C’est donc armé des meilleures dispositions que l’on attaque ce one-shot signé Fabien Vehlmann, auteur prolixe qui a notamment participé à la série jeunesse à succès Seuls et a également écrit pour Kerascoët (Jolies Ténèbres et Satanie). Au dessin, son frère d’armes Gwen de Bonneval, par ailleurs scénariste à ses heures, est loin d’être un amateur, avec à son actif nombre d’ouvrages qui lui ont permis d’utiliser alternativement le pinceau et la plume.

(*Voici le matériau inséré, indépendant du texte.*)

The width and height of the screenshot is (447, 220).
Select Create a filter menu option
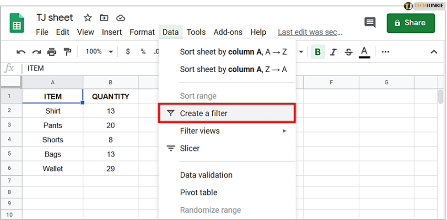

Après une intro lymphatique, le récit embraye sur un crime sexuel commis dans des circonstances mystérieuses, peut-être un acte sexuel qui aurait mal tourné… En menant son enquête, Jeanne va se retrouver happée au cœur d’une organisation secrète créée dans les années 50 par une prostituée libertine amie des artistes, Polaris, dans le but d’expérimenter d’autres façons de pratiquer la sexualité. Au terme de l’album, force de constater que non seulement l’intrigue est peu palpitante, souffrant d’un manque de rythme, mais qu’en plus le dénouement est prévisible, ce qui pour un polar constitue un double handicap. Reste le fond, qui est peut-être la seule chose permettant de maintenir l’attention du lecteur, avec des questions passionnantes autour de la sexualité : l’érotisme positif et créatif, sa part cérébrale et sa mesure (avec le fameux érosismogramme), à mille lieues des pulsions sexuelles primaires, la transgression et bien sûr le consentement des partenaires dans les pratiques SM. Malheureusement, telles des traces de pas dans le sable, toutes ces réflexions se trouvent bien vite noyées sous une vague de monotonie narrative. Quant au dessin, il est en total décalage avec l’esprit du récit, en particulier pour ce qui est des personnages, dont on finit par se contrefoutre littéralement. Évoluant dans un décor lugubre, ceux-ci apparaissent figés et fantomatiques dans leurs attitudes, et, qu’ils soient hommes ou femmes, leurs visages sont laids et peu expressifs, ce qui fait qu’on les distingue mal les uns des autres. Bref, rien qui puisse évoquer une sexualité épanouie. Un comble !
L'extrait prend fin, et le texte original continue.